Material for this exercise Start Marker

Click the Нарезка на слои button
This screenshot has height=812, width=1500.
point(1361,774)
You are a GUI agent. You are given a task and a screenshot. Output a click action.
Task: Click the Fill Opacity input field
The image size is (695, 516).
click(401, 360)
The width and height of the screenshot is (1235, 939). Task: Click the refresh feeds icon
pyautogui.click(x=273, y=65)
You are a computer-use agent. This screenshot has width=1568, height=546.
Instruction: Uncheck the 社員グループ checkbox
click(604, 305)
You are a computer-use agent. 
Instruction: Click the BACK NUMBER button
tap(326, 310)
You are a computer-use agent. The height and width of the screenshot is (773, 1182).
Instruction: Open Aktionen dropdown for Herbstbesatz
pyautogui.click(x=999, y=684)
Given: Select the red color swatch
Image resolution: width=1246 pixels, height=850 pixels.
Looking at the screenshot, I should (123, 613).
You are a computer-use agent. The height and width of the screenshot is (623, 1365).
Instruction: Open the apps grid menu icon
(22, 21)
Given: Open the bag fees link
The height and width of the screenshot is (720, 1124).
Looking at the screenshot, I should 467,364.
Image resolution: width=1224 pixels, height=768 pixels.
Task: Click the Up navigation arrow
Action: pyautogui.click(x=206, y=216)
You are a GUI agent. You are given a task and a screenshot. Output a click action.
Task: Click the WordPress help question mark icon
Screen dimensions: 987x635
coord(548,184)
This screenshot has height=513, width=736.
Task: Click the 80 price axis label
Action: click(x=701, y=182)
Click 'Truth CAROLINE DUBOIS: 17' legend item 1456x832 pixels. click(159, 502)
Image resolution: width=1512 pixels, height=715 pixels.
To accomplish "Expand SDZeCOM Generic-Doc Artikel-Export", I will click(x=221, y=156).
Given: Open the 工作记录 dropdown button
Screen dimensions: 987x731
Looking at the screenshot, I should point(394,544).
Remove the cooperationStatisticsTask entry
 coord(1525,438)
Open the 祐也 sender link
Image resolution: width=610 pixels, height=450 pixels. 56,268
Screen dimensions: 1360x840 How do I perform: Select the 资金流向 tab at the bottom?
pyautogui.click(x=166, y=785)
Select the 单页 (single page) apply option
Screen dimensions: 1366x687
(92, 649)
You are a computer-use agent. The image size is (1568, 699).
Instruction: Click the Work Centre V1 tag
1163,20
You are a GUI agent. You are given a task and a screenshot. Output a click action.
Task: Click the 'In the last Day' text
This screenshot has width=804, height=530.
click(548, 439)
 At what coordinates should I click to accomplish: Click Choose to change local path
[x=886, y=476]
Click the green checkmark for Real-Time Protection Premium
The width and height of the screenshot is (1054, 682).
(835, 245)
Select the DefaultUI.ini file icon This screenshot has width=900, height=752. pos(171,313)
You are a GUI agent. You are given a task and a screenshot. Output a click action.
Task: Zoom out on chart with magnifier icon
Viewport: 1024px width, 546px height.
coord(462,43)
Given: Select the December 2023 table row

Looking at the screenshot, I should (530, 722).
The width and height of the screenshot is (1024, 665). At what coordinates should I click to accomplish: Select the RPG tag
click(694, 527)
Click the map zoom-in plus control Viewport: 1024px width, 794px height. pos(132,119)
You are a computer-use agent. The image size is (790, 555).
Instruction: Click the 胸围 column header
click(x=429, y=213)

Material for this exercise End Marker

• **Problem details**
Having read the records above, print them out again exactly.

• **Task response**
Click the Нарезка на слои button
This screenshot has height=812, width=1500.
point(1361,774)
You are a GUI agent. You are given a task and a screenshot. Output a click action.
Task: Click the Fill Opacity input field
The image size is (695, 516).
click(401, 360)
The width and height of the screenshot is (1235, 939). Task: Click the refresh feeds icon
pyautogui.click(x=273, y=65)
You are a computer-use agent. This screenshot has width=1568, height=546.
Instruction: Uncheck the 社員グループ checkbox
click(604, 305)
You are a computer-use agent. 
Instruction: Click the BACK NUMBER button
tap(326, 310)
You are a computer-use agent. The height and width of the screenshot is (773, 1182).
Instruction: Open Aktionen dropdown for Herbstbesatz
pyautogui.click(x=999, y=684)
Given: Select the red color swatch
Image resolution: width=1246 pixels, height=850 pixels.
Looking at the screenshot, I should (123, 613).
You are a computer-use agent. The height and width of the screenshot is (623, 1365).
Instruction: Open the apps grid menu icon
(22, 21)
Given: Open the bag fees link
The height and width of the screenshot is (720, 1124).
Looking at the screenshot, I should 467,364.
Image resolution: width=1224 pixels, height=768 pixels.
Task: Click the Up navigation arrow
Action: pyautogui.click(x=206, y=216)
You are a GUI agent. You are given a task and a screenshot. Output a click action.
Task: Click the WordPress help question mark icon
Screen dimensions: 987x635
coord(548,184)
This screenshot has height=513, width=736.
Task: Click the 80 price axis label
Action: click(x=701, y=182)
Click 'Truth CAROLINE DUBOIS: 17' legend item 1456x832 pixels. click(159, 502)
Image resolution: width=1512 pixels, height=715 pixels.
To accomplish "Expand SDZeCOM Generic-Doc Artikel-Export", I will click(x=221, y=156).
Given: Open the 工作记录 dropdown button
Screen dimensions: 987x731
Looking at the screenshot, I should point(394,544).
Remove the cooperationStatisticsTask entry
 coord(1525,438)
Open the 祐也 sender link
Image resolution: width=610 pixels, height=450 pixels. 56,268
Screen dimensions: 1360x840 How do I perform: Select the 资金流向 tab at the bottom?
pyautogui.click(x=166, y=785)
Select the 单页 (single page) apply option
Screen dimensions: 1366x687
(92, 649)
You are a computer-use agent. The image size is (1568, 699).
Instruction: Click the Work Centre V1 tag
1163,20
You are a GUI agent. You are given a task and a screenshot. Output a click action.
Task: Click the 'In the last Day' text
This screenshot has width=804, height=530.
click(548, 439)
 At what coordinates should I click to accomplish: Click Choose to change local path
[x=886, y=476]
Click the green checkmark for Real-Time Protection Premium
The width and height of the screenshot is (1054, 682).
(835, 245)
Select the DefaultUI.ini file icon This screenshot has width=900, height=752. pos(171,313)
You are a GUI agent. You are given a task and a screenshot. Output a click action.
Task: Zoom out on chart with magnifier icon
Viewport: 1024px width, 546px height.
coord(462,43)
Given: Select the December 2023 table row

Looking at the screenshot, I should (530, 722).
The width and height of the screenshot is (1024, 665). At what coordinates should I click to accomplish: Select the RPG tag
click(694, 527)
Click the map zoom-in plus control Viewport: 1024px width, 794px height. pos(132,119)
You are a computer-use agent. The image size is (790, 555).
Instruction: Click the 胸围 column header
click(x=429, y=213)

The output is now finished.